Jose Padilla, who was transferred from military to civilian custody last week, was ordered held without bail by a federal judge Thursday after pleading not guilty to criminal charges that he provided money and support to terrorism forces overseas.
"He pleads absolutely not guilty to the charges contained in the indictment," Michael Caruso, Mr. Padilla's lawyer, said before Magistrate Judge Barry Garber.
[. . .]
Mr. Caruso said holding Mr. Padilla in pretrial detention would be "especially brutal" inasmuch as he was held in military custody without charges for over three years as an enemy combatant.
The above is from Terry Aguayo's "Padilla Pleads Not Guilty; Bail Is Denied" in this morning's New York Times. So Padilla's finally transferred to the civilian justice system (or to a justice system period) and he's still imprisoned? Bully Boy's America.
Attempting to drive out the fog imposed by Bully Boy is Larry's highlight. Or, as he calls it, "Take that Colin Powell!" From Elizabeth Holtzman's "The Impeachment of George W. Bush" (The Nation):
A President can commit no more serious crime against our democracy than lying to Congress and the American people to get them to support a military action or war. It is not just that it is cowardly and abhorrent to trick others into giving their lives for a nonexistent threat, or even that making false statements might in some circumstances be a crime. It is that the decision to go to war is the gravest decision a nation can make, and in a democracy the people and their elected representatives, when there is no imminent attack on the United States to repel, have the right to make it. Given that the consequences can be death for hundreds, thousands or tens of thousands of people--as well as the diversion of vast sums of money to the war effort--the fraud cannot be tolerated. That both Lyndon Johnson and Richard Nixon were guilty of misleading the nation into military action and neither was impeached for it makes it more, not less, important to hold Bush accountable.

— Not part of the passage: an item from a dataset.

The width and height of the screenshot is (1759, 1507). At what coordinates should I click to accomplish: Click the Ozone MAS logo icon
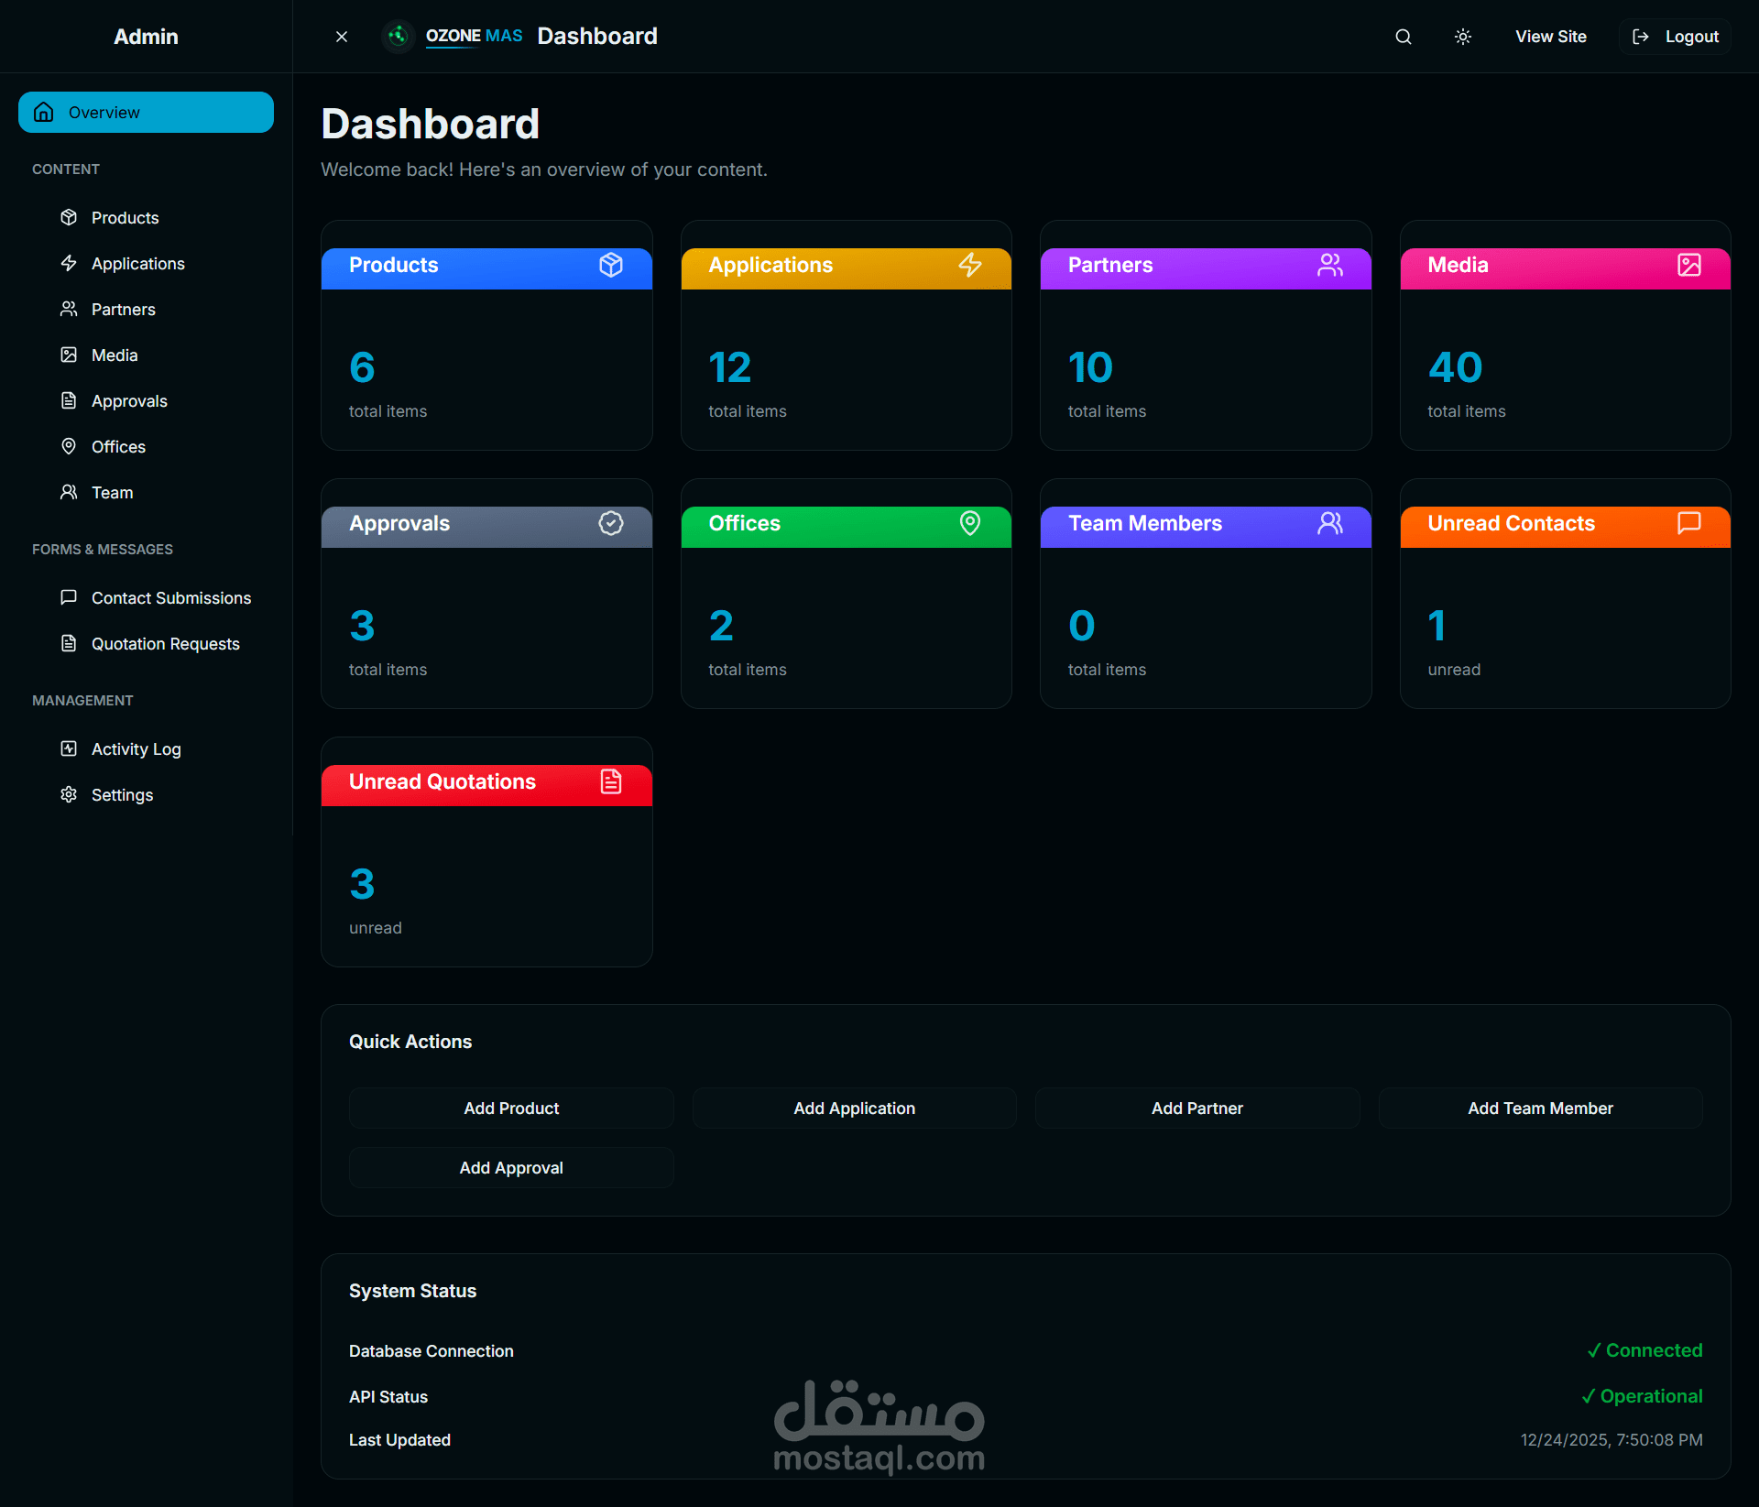pyautogui.click(x=398, y=37)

Once it was clear that no weapons of mass destruction would be found in Iraq, President Bush tried to blame "bad intelligence" for the decision to go to war, apparently to show that the WMD claim was not a deliberate deception. But bad intelligence had little or nothing to do with the main arguments used to win popular support for the invasion of Iraq.
First, there was no serious intelligence--good or bad--to support the Administration's suggestion that Saddam Hussein and Al Qaeda were in cahoots. Nonetheless, the Administration repeatedly tried to claim the connection to show that the invasion was a justified response to 9/11 (like the declaration of war against Japan for Pearl Harbor). The claim was a sheer fabrication.

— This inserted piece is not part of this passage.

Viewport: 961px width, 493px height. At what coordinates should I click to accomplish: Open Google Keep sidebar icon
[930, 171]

Second, there was no reliable intelligence to support the Administration's claim that Saddam was about to acquire nuclear weapons capability. The specter of the "mushroom cloud," which frightened many Americans into believing that the invasion of Iraq was necessary for our self-defense, was made up out of whole cloth. As for the biological and chemical weapons, even if, as reported, the CIA director told the President that these existed in Iraq, the Administration still had plenty of information suggesting the contrary.